> Task details
All that should come back is the lines of the data below from the one containing "Open the chat widget icon" to the one containing "Uncheck Show columns", inclusive, exactly as they stand.

> Material for the task
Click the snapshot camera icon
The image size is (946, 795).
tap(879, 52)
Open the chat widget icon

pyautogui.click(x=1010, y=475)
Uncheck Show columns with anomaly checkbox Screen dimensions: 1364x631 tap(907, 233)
==
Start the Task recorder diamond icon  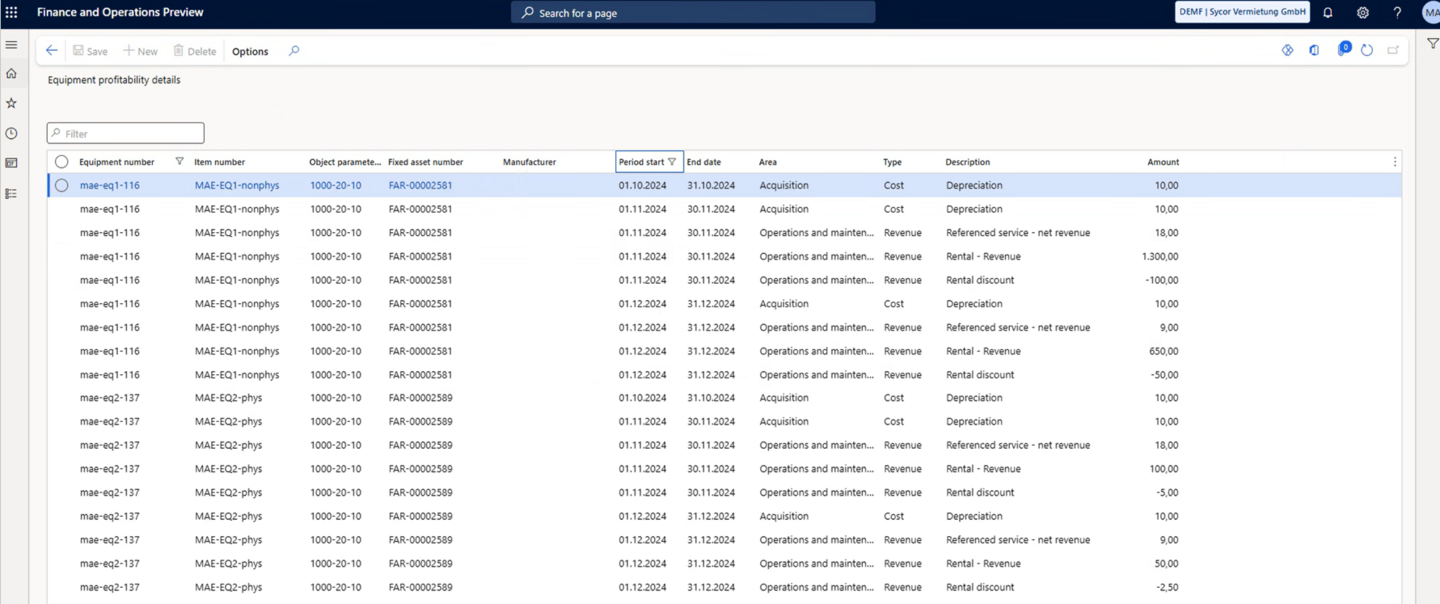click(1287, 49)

> Solution to the problem
Open the chat widget icon

pyautogui.click(x=1010, y=475)
Uncheck Show columns with anomaly checkbox Screen dimensions: 1364x631 tap(907, 233)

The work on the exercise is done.